The two end units in each building will be about 1252 square feet with a two-car garage.  The center unit will be slightly smaller, at 1114 square feet with a one-car garage, and would have a smaller area lot size than the end units.  The road will be one-way, allowing it to be narrower yet still meet Village specifications and allowing on-street parking that the currently approved plan does not have room for.

Lansing MeadowsEach triplex has two end units with two-car garages, plus a slightly smaller middle unit with a one-car garage.

Mayor Donald Hartill was among Trustees who said they want a written statement from the Tompkins County Industrial Development Agency (IDA) saying that making the units for sale, rather than rented, would not impact tax incentives PILOT Incremental Financing (PIF) worth up to $2,321,000 of Recovery Zone Facility Bonds.  Hartill said he is concerned that financing for the project not be put in jeopardy.

"I think one of the things that you certainly need is either a letter or a statement from the County saying that this is okay in terms of your agreement, in terms of the deferred tax business and all that," Hartill said.

The other major concern was enforcing the 55 or older rule when each unit is individually owned.  Trustees worried that even if Arrowhead makes the initial sales to elders, that future buyers may not meet the minimum age desired by the Village.  Bold said that the rule would be enforced by deed restrictions and by a Homeowner's Association (HOA).  But Trustee John O'Neill said that the way deed restrictions are enforced is by suing an owner who doesn't adhere to them, causing neighbors to sue neighbors.  Deputy Mayor Ronny Hardaway said that such lawsuits might raise HOA dues so high that some residents wouldn't be able to afford to continue to live there.

"An HOA enforces local properties because they live there and are much stricter than an absentee landlord," Goetzmann said.  "There's always one or two people who are on top of everyone. So an HOA is actually a better thing than having rental units."

Trustee Randy Smith noted there are a number of HOAs already within the Village that have been successfully operating for years.

"There are two different homeowner's associations behind Shannon Park, behind the mall parking lot," Smith said. "There's a president and there's a treasurer. One's been going on since 1989."

Lansing MeadowsFraming and roofing on the second unit was being constructed this week.

The developers and the Village have agreed on a completion deadline of July 31st of this year.  Bold says that all six buildings will be built, with 12 of the units (four buildings) completed.  The remaining interiors will be completed later.  As of this writing the second building is being framed, and a concrete slab has been poured for a third triplex.

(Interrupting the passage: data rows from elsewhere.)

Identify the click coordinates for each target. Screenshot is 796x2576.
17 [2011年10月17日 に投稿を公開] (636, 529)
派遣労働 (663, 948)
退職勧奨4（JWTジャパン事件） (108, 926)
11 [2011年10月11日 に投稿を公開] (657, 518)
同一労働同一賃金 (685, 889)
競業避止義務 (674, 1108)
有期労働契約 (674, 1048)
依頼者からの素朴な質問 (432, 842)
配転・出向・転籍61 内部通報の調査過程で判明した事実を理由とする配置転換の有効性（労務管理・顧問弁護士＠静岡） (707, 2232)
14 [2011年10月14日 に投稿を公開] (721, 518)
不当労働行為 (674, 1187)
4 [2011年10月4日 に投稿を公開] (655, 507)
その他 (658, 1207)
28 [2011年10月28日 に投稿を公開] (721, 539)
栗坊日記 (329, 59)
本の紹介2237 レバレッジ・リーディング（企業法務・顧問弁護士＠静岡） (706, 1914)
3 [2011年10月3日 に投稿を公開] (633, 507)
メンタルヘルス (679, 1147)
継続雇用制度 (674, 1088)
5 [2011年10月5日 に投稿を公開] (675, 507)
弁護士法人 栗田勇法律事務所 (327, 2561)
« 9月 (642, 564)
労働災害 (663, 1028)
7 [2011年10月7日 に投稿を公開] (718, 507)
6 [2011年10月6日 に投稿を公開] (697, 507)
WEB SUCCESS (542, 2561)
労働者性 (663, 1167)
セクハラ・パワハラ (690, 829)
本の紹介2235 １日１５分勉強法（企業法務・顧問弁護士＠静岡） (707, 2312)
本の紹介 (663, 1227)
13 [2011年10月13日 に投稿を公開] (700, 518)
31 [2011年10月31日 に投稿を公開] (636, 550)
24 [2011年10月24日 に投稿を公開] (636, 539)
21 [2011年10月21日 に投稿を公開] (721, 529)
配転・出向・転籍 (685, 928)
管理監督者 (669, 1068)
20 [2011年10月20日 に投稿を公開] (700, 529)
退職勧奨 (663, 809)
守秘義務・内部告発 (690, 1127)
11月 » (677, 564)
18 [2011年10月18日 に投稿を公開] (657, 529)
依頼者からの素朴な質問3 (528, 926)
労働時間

Bold asked whether the revisions could simply be written into the existing PDA with changes agreed upon by initialling the document, and whether the change needs to be scrutinized by the Planning Board.  Planning Board. After consulting with Village Attorney William Troy Hartill said it would be OK, but the Trustees will not decide on that or whether to bring it back to the Planning Board without a written draft of the changes submitted by the developer's attorney plus a letter from Tompkins County certifying that the PIF will not be impacted by subdividing the lots and selling the townhouses.

The next Trustee meeting at which the changes might be approved is February 3rd.